■ EXERCISE DETAILS: Please duplicate the following lines exactly, only the stretch from the line containing "At what coordinates should I click to accomplish: Click Nicolás" through the end of the lines.
-------------------------
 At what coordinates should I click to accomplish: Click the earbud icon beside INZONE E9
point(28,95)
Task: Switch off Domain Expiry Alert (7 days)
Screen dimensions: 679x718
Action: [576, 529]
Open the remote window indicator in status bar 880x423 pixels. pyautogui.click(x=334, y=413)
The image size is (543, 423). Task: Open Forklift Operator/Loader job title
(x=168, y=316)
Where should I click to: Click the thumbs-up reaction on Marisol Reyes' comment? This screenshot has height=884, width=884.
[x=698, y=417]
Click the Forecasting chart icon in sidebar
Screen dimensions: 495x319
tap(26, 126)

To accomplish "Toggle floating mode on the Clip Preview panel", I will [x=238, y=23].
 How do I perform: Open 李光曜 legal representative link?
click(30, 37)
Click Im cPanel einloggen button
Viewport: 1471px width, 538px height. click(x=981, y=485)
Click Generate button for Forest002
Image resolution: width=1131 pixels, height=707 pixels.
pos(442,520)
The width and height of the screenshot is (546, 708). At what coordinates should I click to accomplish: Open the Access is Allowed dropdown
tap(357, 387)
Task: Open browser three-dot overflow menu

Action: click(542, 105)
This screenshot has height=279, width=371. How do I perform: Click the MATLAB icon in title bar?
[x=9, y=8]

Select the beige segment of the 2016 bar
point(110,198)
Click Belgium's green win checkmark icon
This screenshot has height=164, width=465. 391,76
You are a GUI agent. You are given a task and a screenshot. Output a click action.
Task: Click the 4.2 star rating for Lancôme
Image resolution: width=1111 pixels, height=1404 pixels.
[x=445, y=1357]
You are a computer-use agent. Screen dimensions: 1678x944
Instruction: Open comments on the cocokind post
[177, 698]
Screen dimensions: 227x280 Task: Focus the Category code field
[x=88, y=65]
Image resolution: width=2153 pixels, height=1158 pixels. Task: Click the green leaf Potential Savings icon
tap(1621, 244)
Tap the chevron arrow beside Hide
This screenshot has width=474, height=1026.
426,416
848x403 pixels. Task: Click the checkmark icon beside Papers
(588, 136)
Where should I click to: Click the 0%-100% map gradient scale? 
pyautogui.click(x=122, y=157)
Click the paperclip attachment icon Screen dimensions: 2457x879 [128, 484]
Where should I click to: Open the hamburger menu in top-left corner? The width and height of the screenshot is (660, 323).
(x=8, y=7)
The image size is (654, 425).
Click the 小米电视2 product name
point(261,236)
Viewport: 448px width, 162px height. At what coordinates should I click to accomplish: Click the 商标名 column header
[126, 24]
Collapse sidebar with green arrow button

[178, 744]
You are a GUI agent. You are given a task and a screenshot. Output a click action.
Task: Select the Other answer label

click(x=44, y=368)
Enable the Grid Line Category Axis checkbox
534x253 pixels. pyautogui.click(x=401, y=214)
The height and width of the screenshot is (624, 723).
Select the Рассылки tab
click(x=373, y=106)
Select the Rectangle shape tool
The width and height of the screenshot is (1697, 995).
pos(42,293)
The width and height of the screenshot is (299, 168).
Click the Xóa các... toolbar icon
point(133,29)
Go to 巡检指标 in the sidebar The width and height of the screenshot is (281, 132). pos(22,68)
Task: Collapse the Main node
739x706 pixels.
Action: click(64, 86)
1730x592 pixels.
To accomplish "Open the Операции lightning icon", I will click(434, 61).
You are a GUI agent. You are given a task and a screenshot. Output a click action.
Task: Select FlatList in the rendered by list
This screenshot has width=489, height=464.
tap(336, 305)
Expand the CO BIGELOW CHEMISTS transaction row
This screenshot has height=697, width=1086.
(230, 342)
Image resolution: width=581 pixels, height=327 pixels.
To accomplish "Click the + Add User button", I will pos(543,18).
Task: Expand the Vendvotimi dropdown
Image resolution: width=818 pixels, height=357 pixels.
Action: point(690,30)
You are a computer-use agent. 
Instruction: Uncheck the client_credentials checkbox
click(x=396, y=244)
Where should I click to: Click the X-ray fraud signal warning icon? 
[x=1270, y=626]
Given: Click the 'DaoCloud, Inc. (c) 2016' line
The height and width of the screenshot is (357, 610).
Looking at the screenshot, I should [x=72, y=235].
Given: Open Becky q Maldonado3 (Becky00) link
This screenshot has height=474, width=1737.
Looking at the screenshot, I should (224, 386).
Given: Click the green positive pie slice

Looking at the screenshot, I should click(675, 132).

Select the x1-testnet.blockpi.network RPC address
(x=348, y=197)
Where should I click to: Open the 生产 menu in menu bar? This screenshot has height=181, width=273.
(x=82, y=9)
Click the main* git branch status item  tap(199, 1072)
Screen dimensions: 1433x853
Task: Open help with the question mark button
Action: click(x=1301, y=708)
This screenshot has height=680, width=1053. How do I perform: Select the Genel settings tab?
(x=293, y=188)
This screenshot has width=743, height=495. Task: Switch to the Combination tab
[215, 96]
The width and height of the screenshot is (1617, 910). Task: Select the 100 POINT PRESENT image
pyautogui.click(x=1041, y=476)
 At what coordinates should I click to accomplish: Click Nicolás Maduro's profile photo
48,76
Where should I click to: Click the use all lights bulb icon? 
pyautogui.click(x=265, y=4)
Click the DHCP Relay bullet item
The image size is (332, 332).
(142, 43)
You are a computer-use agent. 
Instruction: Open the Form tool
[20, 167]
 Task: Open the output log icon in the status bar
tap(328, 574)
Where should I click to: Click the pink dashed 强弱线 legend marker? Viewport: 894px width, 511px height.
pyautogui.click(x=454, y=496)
-------------------------
■ TASK RESPONSE:
 At what coordinates should I click to accomplish: Click Nicolás Maduro's profile photo
48,76
Where should I click to: Click the use all lights bulb icon? 
pyautogui.click(x=265, y=4)
Click the DHCP Relay bullet item
The image size is (332, 332).
(142, 43)
You are a computer-use agent. 
Instruction: Open the Form tool
[20, 167]
 Task: Open the output log icon in the status bar
tap(328, 574)
Where should I click to: Click the pink dashed 强弱线 legend marker? Viewport: 894px width, 511px height.
pyautogui.click(x=454, y=496)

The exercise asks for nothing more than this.